Thursday, July 28, 2005

Angel Financing

We have just finished the painstaking process of raising seed money for the company. By the way, the company is named Collective Intellect. We've been full time at this venture for about 15 weeks now. We have 4 full time people, 1 part time , 1 temp, 1 dog, and 1 server. We're using advanced analytics to aggregate and summarize information into research analysis for consumption by institutional traders in the financial markets. I know, kind of vague, but more on that later ...

Since we were a seed stage company and the venture capitalists all but have gotten out of the venture side of early round financing, we decided to raise money from angels. This is sometimes referred to as "friends and family" money and to some degree it is. But unless Uncle Joe has very deep pockets and an undying love for you, you had best start networking.

Now there is a fairly wide quality gap in the angel community on four axis.

  1. knowledge of investing in seed stage companies - you will find through your networking many angels who have invested multiple times in startup companies and several who have run startup companies. These people are smart money. They know what challenges you face, they understand risk, and most likely they will allocate additional investment for when you need it later (known in the business as "dry powder"). These people can help you tremendously. There are others who have not invested much before and are trying it out, or are family members who believe in you but don't necessarily understand the risk. These people will also help you because they can fill in a round (help get you to the total capital you need). Be careful to explain the risks to this second group of investors, walk them through the model, etc. DO NOT TAKE MONEY from anyone in the second group who wishes to be actively involved with your company. That is a recipe for disaster.
  2. knowledge of your space - Try to find at least one or two angels who are familiar with the market you're going after. They can give you sage advice, help test your hypothesis, and connect you with people who can help move the business along (like prospects :)
  3. reputation - Getting angels to invest is the same as selling product. In this case the product is most likely you if it is a seed stage deal. You have to generate demand. One way to do this is convince someone well respected in the angel investing community to invest. If they see value then others will see value by association. This will help you close the angel round and will later benefit in helping to close a VC round.
  4. cash - This is somewhat tied to number 1 but with the caveat of available liquid resources. Some people just have more money than others. Hopefully the people you find with the fat wallets are also the knowledgable investors. Having an unknowledgable investor in with a lot of cash will lead you down the disasterous route at the end of point 1. They will likely want to get involved with your company. Trust me, it will not end well.
So, as in all things business, network, network, network. Get some people to commit, constantly assess their quality and ability to contribute using the four criteria above. Also, due dilligence is not just for the investor. Ask potential investors for references from people they've invested in before and find out how it went.
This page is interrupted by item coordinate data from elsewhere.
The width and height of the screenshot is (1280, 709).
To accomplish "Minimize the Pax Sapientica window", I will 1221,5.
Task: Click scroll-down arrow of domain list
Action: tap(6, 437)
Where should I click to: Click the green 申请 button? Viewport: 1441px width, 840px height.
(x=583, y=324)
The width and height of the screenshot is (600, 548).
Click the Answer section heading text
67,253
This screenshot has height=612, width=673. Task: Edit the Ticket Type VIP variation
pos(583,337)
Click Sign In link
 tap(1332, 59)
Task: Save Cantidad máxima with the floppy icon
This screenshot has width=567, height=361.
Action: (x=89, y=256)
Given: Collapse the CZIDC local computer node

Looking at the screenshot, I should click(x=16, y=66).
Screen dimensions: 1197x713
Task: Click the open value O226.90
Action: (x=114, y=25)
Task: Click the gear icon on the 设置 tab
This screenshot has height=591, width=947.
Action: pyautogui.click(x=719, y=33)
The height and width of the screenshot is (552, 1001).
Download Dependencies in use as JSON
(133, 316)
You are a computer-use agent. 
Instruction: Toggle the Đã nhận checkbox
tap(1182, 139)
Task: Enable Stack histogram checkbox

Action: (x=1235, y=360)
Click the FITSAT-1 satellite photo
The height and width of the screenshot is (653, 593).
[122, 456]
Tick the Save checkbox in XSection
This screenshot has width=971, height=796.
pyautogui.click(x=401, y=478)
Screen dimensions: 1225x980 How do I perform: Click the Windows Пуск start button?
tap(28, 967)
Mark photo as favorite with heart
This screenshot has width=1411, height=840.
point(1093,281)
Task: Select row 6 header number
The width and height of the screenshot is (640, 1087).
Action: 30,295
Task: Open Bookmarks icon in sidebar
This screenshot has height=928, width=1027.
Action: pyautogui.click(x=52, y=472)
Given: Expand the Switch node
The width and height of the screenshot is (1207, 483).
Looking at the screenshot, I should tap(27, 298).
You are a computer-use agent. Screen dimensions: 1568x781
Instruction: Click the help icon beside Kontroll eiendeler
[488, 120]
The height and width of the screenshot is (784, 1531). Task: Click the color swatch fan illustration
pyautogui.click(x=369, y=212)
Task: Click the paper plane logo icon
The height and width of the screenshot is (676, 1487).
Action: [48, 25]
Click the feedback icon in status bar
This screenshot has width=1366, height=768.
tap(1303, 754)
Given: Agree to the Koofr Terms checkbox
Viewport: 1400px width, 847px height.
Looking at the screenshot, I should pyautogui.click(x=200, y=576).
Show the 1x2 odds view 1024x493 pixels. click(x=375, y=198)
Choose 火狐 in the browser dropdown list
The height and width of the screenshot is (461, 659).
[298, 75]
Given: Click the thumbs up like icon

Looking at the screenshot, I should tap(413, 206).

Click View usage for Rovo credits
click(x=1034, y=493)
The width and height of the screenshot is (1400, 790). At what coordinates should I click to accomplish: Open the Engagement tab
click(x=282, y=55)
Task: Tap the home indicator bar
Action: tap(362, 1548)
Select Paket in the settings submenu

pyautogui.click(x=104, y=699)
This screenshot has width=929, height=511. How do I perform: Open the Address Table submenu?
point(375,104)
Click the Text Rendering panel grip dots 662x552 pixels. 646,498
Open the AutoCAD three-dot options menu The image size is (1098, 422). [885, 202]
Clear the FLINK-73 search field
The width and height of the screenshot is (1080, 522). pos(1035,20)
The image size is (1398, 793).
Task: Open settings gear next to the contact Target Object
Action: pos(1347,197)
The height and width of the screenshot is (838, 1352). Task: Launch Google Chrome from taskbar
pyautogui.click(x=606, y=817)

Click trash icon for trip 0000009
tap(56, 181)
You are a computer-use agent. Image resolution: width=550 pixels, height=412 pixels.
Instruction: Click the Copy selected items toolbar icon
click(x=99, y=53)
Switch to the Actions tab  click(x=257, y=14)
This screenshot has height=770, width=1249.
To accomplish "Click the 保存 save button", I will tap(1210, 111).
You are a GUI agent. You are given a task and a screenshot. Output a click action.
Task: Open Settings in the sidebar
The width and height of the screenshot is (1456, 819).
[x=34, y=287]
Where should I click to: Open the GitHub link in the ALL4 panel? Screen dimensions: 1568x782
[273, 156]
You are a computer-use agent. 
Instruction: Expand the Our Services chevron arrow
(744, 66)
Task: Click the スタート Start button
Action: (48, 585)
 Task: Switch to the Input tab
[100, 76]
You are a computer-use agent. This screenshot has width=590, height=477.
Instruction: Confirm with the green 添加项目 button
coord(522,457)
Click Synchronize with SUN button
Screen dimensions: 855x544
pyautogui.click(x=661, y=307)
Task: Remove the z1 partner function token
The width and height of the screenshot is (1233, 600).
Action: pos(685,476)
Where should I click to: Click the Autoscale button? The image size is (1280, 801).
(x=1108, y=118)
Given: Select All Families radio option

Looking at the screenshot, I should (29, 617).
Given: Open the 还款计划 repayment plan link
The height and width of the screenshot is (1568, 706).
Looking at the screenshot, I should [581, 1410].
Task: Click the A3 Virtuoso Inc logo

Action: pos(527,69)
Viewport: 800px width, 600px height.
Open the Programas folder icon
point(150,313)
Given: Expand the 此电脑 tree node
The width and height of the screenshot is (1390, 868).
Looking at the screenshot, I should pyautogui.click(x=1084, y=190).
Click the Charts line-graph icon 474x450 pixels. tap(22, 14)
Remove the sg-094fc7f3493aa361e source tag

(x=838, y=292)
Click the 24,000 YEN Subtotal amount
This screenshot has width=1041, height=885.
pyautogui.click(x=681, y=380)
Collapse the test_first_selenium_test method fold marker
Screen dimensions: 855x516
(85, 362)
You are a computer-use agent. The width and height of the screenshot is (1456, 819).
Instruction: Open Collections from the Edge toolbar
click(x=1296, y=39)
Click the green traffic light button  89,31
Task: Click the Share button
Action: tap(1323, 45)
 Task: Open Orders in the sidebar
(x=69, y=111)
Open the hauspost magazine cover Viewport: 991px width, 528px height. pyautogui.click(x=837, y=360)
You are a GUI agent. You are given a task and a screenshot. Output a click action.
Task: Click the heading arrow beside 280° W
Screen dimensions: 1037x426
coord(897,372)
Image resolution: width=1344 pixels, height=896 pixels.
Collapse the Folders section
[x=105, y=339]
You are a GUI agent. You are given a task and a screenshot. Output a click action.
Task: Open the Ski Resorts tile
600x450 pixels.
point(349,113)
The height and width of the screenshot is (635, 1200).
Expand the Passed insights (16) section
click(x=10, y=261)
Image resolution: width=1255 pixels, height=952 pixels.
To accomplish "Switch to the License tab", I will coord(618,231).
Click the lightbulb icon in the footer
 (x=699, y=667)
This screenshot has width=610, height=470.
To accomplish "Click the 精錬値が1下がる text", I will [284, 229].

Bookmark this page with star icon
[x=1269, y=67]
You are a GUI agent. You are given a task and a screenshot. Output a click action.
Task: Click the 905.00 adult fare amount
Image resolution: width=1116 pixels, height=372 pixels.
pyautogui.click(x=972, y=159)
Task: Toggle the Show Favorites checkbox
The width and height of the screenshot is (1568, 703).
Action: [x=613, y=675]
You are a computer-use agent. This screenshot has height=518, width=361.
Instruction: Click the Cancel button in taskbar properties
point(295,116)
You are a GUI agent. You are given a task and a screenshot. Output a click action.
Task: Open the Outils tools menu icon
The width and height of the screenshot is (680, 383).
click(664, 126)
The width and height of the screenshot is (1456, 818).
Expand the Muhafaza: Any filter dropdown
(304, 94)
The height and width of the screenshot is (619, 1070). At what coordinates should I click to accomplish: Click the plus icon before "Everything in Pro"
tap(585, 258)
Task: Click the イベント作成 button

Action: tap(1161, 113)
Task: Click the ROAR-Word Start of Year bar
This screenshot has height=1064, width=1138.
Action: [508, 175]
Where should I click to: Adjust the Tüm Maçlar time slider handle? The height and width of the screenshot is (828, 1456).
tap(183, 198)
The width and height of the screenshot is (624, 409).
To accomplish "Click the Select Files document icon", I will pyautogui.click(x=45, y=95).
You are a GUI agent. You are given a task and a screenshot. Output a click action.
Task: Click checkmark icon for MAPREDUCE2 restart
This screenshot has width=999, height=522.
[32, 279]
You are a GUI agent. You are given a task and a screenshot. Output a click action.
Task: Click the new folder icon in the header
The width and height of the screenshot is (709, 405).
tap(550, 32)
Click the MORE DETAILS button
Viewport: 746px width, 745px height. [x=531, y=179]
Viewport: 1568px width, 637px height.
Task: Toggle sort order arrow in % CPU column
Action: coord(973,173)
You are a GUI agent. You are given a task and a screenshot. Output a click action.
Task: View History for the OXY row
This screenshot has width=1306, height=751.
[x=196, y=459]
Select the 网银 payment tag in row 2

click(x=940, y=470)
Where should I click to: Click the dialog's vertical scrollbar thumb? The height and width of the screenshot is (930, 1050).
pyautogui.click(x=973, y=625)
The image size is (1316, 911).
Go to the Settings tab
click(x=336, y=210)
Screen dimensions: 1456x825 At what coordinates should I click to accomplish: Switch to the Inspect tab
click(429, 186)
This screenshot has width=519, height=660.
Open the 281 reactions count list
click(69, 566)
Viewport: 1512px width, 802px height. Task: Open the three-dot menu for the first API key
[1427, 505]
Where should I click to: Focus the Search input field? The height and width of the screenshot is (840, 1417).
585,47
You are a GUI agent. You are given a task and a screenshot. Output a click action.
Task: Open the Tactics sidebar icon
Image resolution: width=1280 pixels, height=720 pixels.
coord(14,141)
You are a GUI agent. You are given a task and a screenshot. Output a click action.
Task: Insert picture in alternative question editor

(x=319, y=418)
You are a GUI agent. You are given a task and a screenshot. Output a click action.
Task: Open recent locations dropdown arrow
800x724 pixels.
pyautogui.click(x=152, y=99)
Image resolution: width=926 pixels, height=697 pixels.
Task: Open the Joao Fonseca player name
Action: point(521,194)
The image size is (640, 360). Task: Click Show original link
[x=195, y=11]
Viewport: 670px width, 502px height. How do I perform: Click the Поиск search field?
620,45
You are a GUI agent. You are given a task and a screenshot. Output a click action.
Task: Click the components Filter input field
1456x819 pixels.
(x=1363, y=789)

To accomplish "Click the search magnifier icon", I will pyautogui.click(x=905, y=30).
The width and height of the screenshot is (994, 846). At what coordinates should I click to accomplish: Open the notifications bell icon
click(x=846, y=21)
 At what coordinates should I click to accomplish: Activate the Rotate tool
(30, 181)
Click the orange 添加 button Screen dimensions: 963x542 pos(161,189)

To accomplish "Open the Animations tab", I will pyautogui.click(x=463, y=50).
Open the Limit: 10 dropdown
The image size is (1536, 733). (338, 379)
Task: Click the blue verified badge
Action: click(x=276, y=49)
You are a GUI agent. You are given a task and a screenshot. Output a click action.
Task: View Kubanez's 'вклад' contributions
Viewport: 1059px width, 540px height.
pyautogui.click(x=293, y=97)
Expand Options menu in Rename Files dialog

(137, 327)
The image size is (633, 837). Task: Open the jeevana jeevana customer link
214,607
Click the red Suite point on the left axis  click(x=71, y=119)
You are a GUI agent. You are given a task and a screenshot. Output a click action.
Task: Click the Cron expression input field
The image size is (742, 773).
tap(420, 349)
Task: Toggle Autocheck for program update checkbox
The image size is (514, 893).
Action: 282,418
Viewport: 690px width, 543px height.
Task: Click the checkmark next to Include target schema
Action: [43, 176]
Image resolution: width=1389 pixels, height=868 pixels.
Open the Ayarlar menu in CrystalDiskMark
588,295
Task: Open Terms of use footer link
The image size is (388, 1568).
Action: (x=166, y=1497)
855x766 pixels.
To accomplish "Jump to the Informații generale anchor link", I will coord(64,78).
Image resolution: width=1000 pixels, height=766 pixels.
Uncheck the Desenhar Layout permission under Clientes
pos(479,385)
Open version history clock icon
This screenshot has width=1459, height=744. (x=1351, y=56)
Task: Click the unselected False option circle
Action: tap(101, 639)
Nobody said it was going to be easy. But capital is paramount to success. One way or another you will always be raising capital, be it from investors or customers. Have fun with it, build relationships with people who can help get it done, and go conquor the world!


Keshava said...


As the ever sought-after "serial entrepreneur", can you comment on how much harder it is to raise seed capital from a group of angels, compared with a single VC firm? It seems to me that it would require a lot more logistics, communication, etc, to get XXX dollars out of 5 different angels, than out of 1 VC firm.


Tim Wolters said...

it is true that you have more communications to manage once the round has closed. There are trade offs on both sides of the equation. It's hard to close a significant round with a single VC these days, since they like to syndicate deals (2 or more in), but if you can do it that's great. The other thing to consider is equity preservation. In an early round the VC will want a much greater percentage of the company (primarily because they need to put more capital to work) than you will face with an angel round.

Anonymous said...

On your site.."Don is the overall business management.."

Shoudln't it be Business Manager..?

jgn said...

Congrats on closing your round. We have just closed ours. We went for Angels - 3 of them so nice and compact. Only challenge is 2 of them are in Australia (where we moved from) and one is in California.
We actually had the money raised when our lead US investor passed away. i didn't see that in the business plan we wrote but there you go. So we have in fact been funded twice...

We were told VC stood for Vulture Capital...!


Jason (

Tim Wolters said...

you're right anonymous. I should have looked at that more closely.

Tino Buntic said...

I just had a look at your site. I may not be the most articulate when it comes to financial markets jargon, but I'm not stupid either. I can't figure out what, exactly, your company does. How much did you raise from the Angels?

Anonymous said...

Congrats on getting your seed funding, while this is only one of many hurdles, many people never manage to get over it... Having just worked with a company that is angel funded and looking for VC funding, I can definitely attest to the fact that it is still a tough environment to raise capital in. Looking forward to hearing about your successes!